Selected passage -
....................

IR-Lab Project of Yanjun Qi


Title:  A Case Study of Semi-supervised Classification Methods for Imbalanced Classification Situation

 

Language Technologies Institute
Carnegie Mellon University
Fall 2004

Information Retrieval Lab, 11-742
Lab instructor: Yiming Yang

 

 


Guidelines:

 


Abstract:

This project aims to make a comparative study for several semi-supervised classification algorithms proposed in the recent literature. We focus on the situation that the objective problem sets have a highly unbalanced class distribution (binary classification case). We would present the empirical performance comparison from different aspects and also try to make some theoretic analysis about the result if possible. In addition to this comparison, we would provide the implemented methods and supporting functions for downloading.

....................

Excerpted data -
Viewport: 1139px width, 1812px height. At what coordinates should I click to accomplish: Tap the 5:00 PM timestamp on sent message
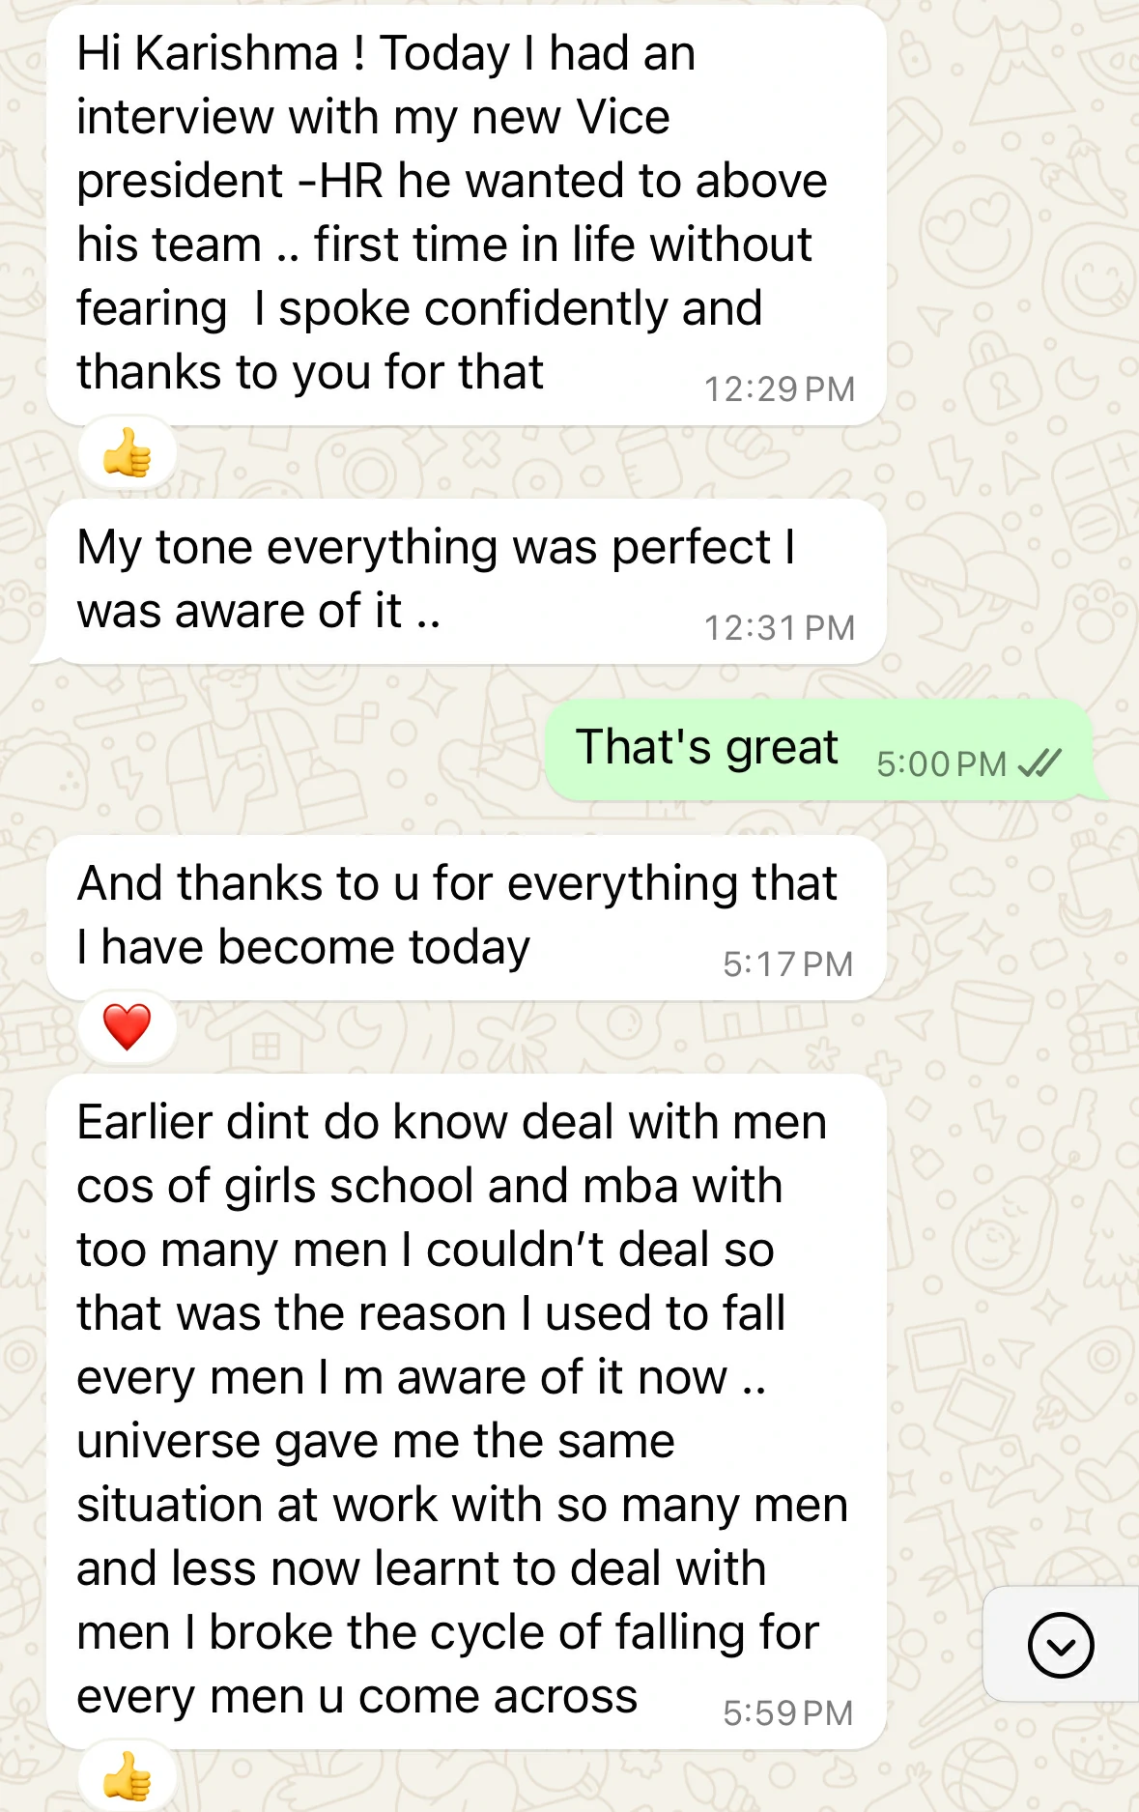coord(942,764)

....................

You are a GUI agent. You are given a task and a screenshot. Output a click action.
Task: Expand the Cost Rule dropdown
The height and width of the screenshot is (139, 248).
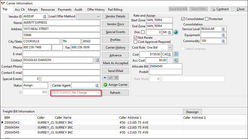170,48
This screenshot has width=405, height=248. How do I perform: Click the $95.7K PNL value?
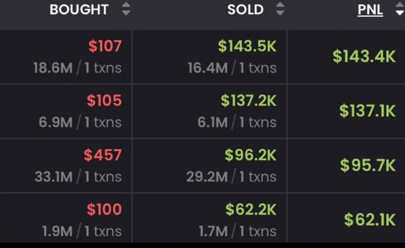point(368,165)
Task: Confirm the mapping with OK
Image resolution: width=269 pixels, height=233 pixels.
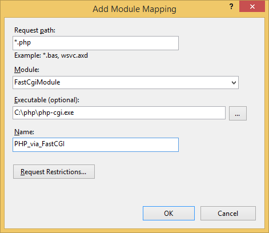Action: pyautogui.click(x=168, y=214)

....................

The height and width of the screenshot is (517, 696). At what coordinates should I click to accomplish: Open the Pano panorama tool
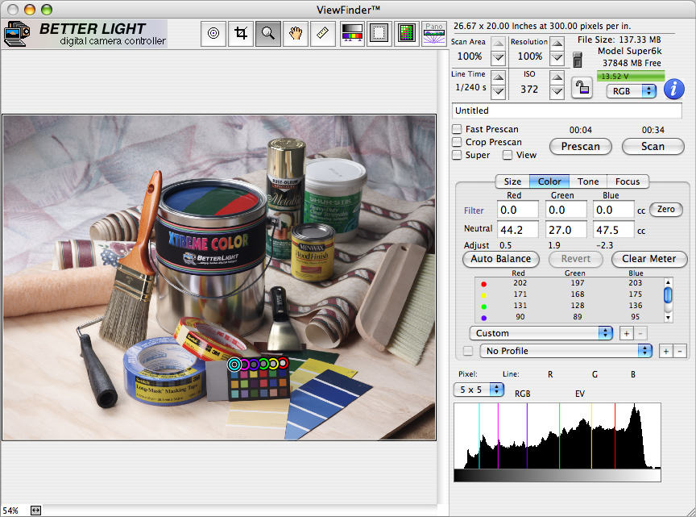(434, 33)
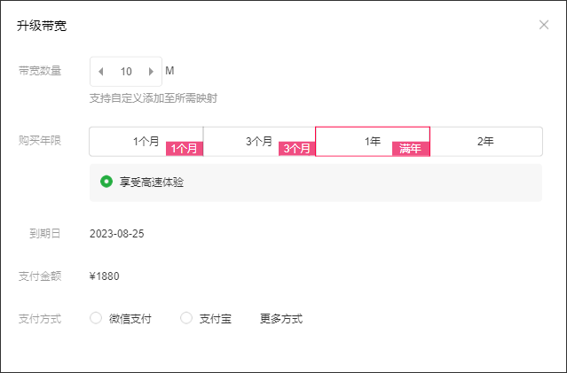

....................

Stated problem A - In the project page on semi-supervised classification, rewrite the paragraph beginning "This project aims" as a short bulleted list that keeps its main facts.
Stated problem B - Write the next part of the project page on semi-supervised classification, picking up after its final sentence.

Exercise result A -
- Compares several semi-supervised classification algorithms from recent literature.
- Focuses on binary classification problems with highly unbalanced class distributions.
- Presents empirical performance comparisons from different aspects and, if possible, theoretical analysis of the results.
- Provides the implemented methods and supporting functions for download.

Exercise result B -
Task

Done By

Status

Proposal & Work Plan

August 20

Complete

Literature Review of Imbalanced set classification

September 10

Complete

Literature Review of Semi-supervised classification & Data Collecting

October 10

Complete

Transductive SVM Train-Test

October 15

Complete

Manifolds graph-based semi-supervised classifier Implementation & Train-Test

October 20

Complete

MLE-EM approach Implementation & Train-Test

November 15

Complete

Comparison & Performance Analysis

November 25

Complete

Presentation

December 07

Complete

Add Data Set analysis

December 07

Complete

 

 

 


Introduction:

            One key difficulty with the supervised learning approaches is that they require a large, often prohibitive, number of labeled training examples to learn accurately. Labeling must typically be done by a person; this is a painfully time-consuming process. This need for large quantities of expensive labeled examples raises the idea of learning classifiers from a combination of labeled and unlabeled data. In general, unlabeled examples are much less expensive and easier to come by than labeled examples. There are many related algorithms originated from this idea in these years. They are called semi-supervised classifiers.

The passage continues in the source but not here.